The Maharashtra government has approved the detailed project report and phase I implementation plan for the Uttan-Virar Sea Link, a large regional connectivity project valued at INR 58,755 crore. The plan covers a 24.35 km sea bridge and 30.77 km of connecting roads, forming a 55.12 km corridor. The state will extend INR 11,116.27 crore as non-interest support, while the remaining funds will be raised by MMRDA and external borrowings. The proposal follows earlier revisions that had significantly reduced the project's earlier estimated cost.
The Maharashtra government has formally cleared the detailed project report and implementation structure for the first phase of the Uttan-Virar Sea Link project, with total costs estimated at INR 58,754.71 crore. The Mumbai Metropolitan Region Development Authority (MMRDA) will be responsible for executing the entire project, which is intended to improve road access between Mumbai's western suburbs and the Palghar region, where the proposed Vadhavan Port is planned.
The approved phase covers a 24.35 km sea link and 30.77 km of approach and connecting roads through the Uttan, Vasai and Virar areas. Together, these components form a 55.12 km corridor. The construction timeline for this phase has been set at 60 months. The government resolution specifies that INR 11,116.27 crore will be provided as non-interest assistance. This support will cover statutory charges, land acquisition, resettlement and rehabilitation expenses. The remaining project expenditure will be met through MMRDA's internal resources and external borrowing.

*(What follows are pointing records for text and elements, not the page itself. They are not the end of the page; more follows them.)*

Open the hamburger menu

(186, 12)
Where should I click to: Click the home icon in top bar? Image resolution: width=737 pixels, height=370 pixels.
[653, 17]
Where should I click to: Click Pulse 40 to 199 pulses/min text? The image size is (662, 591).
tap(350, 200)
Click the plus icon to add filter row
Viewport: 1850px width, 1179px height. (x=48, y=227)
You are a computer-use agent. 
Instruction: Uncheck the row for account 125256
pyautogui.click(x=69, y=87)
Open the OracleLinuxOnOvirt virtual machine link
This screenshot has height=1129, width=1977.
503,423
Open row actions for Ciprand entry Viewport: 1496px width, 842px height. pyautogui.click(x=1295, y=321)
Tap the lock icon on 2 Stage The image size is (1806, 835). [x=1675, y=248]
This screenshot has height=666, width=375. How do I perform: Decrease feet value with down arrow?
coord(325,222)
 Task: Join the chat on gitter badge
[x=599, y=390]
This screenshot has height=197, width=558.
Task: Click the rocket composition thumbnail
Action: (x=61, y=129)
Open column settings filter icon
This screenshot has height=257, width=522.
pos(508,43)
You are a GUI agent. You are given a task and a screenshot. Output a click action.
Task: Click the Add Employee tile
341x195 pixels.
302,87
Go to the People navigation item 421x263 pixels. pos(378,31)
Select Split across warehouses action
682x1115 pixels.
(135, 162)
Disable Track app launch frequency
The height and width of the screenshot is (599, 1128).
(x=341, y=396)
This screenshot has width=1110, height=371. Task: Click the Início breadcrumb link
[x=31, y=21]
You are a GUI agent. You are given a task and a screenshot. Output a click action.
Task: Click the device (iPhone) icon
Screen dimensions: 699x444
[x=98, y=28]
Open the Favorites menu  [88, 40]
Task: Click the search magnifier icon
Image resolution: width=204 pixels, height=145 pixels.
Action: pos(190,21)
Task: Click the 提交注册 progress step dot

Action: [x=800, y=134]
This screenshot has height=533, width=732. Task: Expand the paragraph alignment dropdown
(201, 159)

As per the decision, government land required for the corridor will be transferred to MMRDA without cost. Acquisition of private land will be carried out as per existing legal provisions or through development-rights mechanisms, depending on suitability. The agency has also been allowed to collect tolls through an access-controlled system after completion. Additional revenue may be raised through user charges, commercial facilities and advertising to maintain long-term financial sustainability.
This clearance follows earlier efforts to rework the layout and engineering design of the project. The revised plan had brought down earlier estimates that had once touched nearly INR 87,427 crore. Cost reduction was achieved by optimising lane width, reducing the number of lanes, updating structural design and lowering the extent of land acquisition. These revisions allowed the project to move forward with a more practical financial model while retaining the essential connectivity features.